On Tue, 15 Dec 2009, artur bala wrote:
Allin Cottrell a écrit :
I have now (in CVS) changed the behavior of smpl --restrict so
that it doesn't strive to produce a balanced panel
It works fine! Thanks!
unless you give the new --balanced option.
What still intrigues me when using the --balanced flag is that the
number of observations provided (n = xxx) doesn't fit the number of 0s
(or 1s) according to FRS. Here's the output:
? smpl FRS=0 --restrict --replace --balanced
Full data set: 686 observations
Current sample: 1:1 - 97:3 (n = 291) # there are 269 observations with
FRS=0
? smpl FRS=1 --restrict --replace --balanced
Full data set: 686 observations
Current sample: 1:1 - 98:7 (n = 686) # there are 417 observations with
FRS=1
Do you find it somewhat misleading?
1) I'm assuming that if someone has a panel dataset, then they
probably want to be able to apply panel-specific methods if at all
possible.
2) In gretl, it is possible to apply such methods *only* if the
dataset constitutes a balanced panel (with an equal number of time
series observations for each cross-sectional unit).
3) However, the requirement at point 2 is in a sense "formal":
some of the time-series observations may be composed of NA
(missing) values.
4) Therefore, when a user sub-samples in a way that would
"naturally" destroy the panel structure of the data, we offer the
"--balanced" option as a means of reconstituting the panel
structure.

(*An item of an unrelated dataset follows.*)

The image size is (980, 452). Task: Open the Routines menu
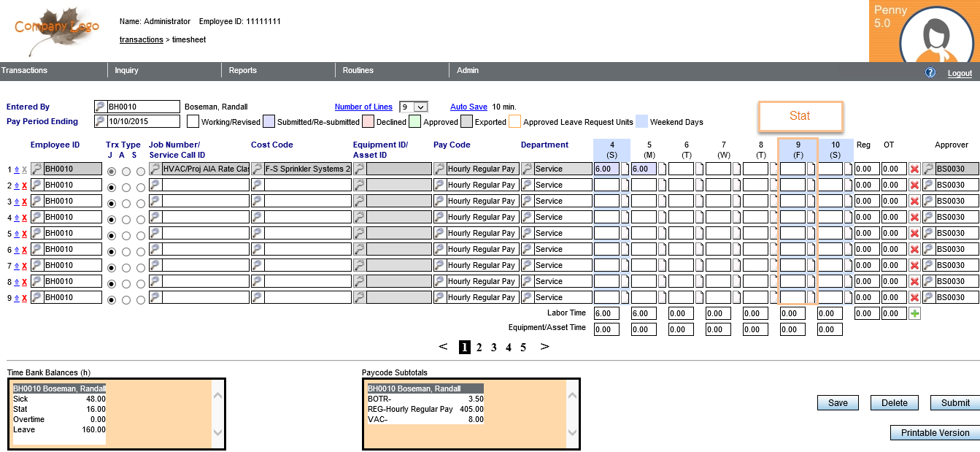click(x=358, y=70)
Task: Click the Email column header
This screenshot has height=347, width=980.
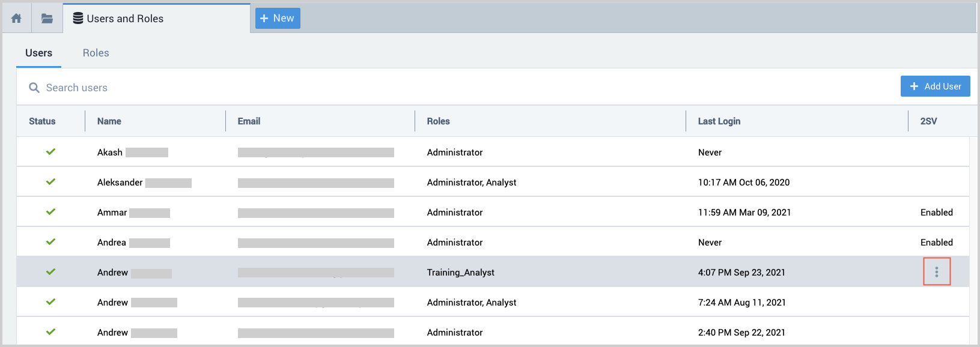Action: click(x=249, y=121)
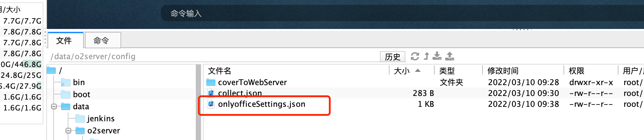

This necessarily involves "padding" the observations
for least some of the cross-sectional units with missing values.
5) Note that such padding observations will not be used in
calculating statistics of any sort. They are there purely to
satisfy the formal requirement of balance (which we need for
"accounting" purposes).
In your example:
? smpl FRS=0 --restrict --replace --balanced
Full data set: 686 observations
Current sample: 1:1 - 97:3 (n = 291)
# there are 269 observations with FRS=0
That's right: the extra 291 - 269 = 22 'observations' are padding
rows. But only the observations that actually have FRS=0 will be
used by gretl in calculating any statistical results.
If you don't want the padding, don't choose --balanced.
Allin Cottrell